• **Exercise**:
Retype each of the following rows exactly as it appears, line for line.

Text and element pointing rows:
((

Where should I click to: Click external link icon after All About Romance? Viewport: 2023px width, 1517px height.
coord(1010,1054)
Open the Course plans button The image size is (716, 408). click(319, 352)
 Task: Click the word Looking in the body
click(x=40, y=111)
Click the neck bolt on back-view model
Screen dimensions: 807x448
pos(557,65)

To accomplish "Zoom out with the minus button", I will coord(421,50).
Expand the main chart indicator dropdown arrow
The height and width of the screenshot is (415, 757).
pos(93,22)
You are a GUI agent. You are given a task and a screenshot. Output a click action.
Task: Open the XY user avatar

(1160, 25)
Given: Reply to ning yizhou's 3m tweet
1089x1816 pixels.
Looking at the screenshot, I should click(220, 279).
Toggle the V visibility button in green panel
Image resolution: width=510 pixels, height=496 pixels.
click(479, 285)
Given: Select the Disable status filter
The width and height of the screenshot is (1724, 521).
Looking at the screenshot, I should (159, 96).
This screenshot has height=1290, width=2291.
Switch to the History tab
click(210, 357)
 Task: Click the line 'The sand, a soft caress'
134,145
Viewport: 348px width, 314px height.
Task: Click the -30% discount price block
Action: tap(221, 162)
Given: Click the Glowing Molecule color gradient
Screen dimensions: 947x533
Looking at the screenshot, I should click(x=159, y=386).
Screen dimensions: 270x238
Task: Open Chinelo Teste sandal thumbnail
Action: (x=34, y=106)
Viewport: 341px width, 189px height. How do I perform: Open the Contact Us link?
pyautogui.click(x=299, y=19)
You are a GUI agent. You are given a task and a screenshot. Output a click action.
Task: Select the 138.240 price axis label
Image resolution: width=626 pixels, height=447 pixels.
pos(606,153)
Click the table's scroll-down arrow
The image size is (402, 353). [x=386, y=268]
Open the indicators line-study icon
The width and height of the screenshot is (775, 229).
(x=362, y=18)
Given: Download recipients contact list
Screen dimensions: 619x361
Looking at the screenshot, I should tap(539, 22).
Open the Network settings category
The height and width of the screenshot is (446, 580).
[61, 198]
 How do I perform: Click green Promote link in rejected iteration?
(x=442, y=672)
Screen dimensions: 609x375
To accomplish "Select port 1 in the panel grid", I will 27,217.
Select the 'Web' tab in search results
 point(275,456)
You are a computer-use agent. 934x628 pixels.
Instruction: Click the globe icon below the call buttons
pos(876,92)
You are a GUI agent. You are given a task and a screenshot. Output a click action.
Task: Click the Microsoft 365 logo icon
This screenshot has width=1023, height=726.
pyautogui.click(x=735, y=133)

))

• **Completed exercise**:
Where should I click to: Click external link icon after All About Romance? Viewport: 2023px width, 1517px height.
coord(1010,1054)
Open the Course plans button The image size is (716, 408). click(319, 352)
 Task: Click the word Looking in the body
click(x=40, y=111)
Click the neck bolt on back-view model
Screen dimensions: 807x448
pos(557,65)

To accomplish "Zoom out with the minus button", I will coord(421,50).
Expand the main chart indicator dropdown arrow
The height and width of the screenshot is (415, 757).
pos(93,22)
You are a GUI agent. You are given a task and a screenshot. Output a click action.
Task: Open the XY user avatar

(1160, 25)
Given: Reply to ning yizhou's 3m tweet
1089x1816 pixels.
Looking at the screenshot, I should click(220, 279).
Toggle the V visibility button in green panel
Image resolution: width=510 pixels, height=496 pixels.
click(479, 285)
Given: Select the Disable status filter
The width and height of the screenshot is (1724, 521).
Looking at the screenshot, I should (159, 96).
This screenshot has height=1290, width=2291.
Switch to the History tab
click(210, 357)
 Task: Click the line 'The sand, a soft caress'
134,145
Viewport: 348px width, 314px height.
Task: Click the -30% discount price block
Action: tap(221, 162)
Given: Click the Glowing Molecule color gradient
Screen dimensions: 947x533
Looking at the screenshot, I should click(x=159, y=386).
Screen dimensions: 270x238
Task: Open Chinelo Teste sandal thumbnail
Action: (x=34, y=106)
Viewport: 341px width, 189px height. How do I perform: Open the Contact Us link?
pyautogui.click(x=299, y=19)
You are a GUI agent. You are given a task and a screenshot. Output a click action.
Task: Select the 138.240 price axis label
Image resolution: width=626 pixels, height=447 pixels.
pos(606,153)
Click the table's scroll-down arrow
The image size is (402, 353). [x=386, y=268]
Open the indicators line-study icon
The width and height of the screenshot is (775, 229).
(x=362, y=18)
Given: Download recipients contact list
Screen dimensions: 619x361
Looking at the screenshot, I should tap(539, 22).
Open the Network settings category
The height and width of the screenshot is (446, 580).
[61, 198]
 How do I perform: Click green Promote link in rejected iteration?
(x=442, y=672)
Screen dimensions: 609x375
To accomplish "Select port 1 in the panel grid", I will 27,217.
Select the 'Web' tab in search results
 point(275,456)
You are a computer-use agent. 934x628 pixels.
Instruction: Click the globe icon below the call buttons
pos(876,92)
You are a GUI agent. You are given a task and a screenshot. Output a click action.
Task: Click the Microsoft 365 logo icon
This screenshot has width=1023, height=726.
pyautogui.click(x=735, y=133)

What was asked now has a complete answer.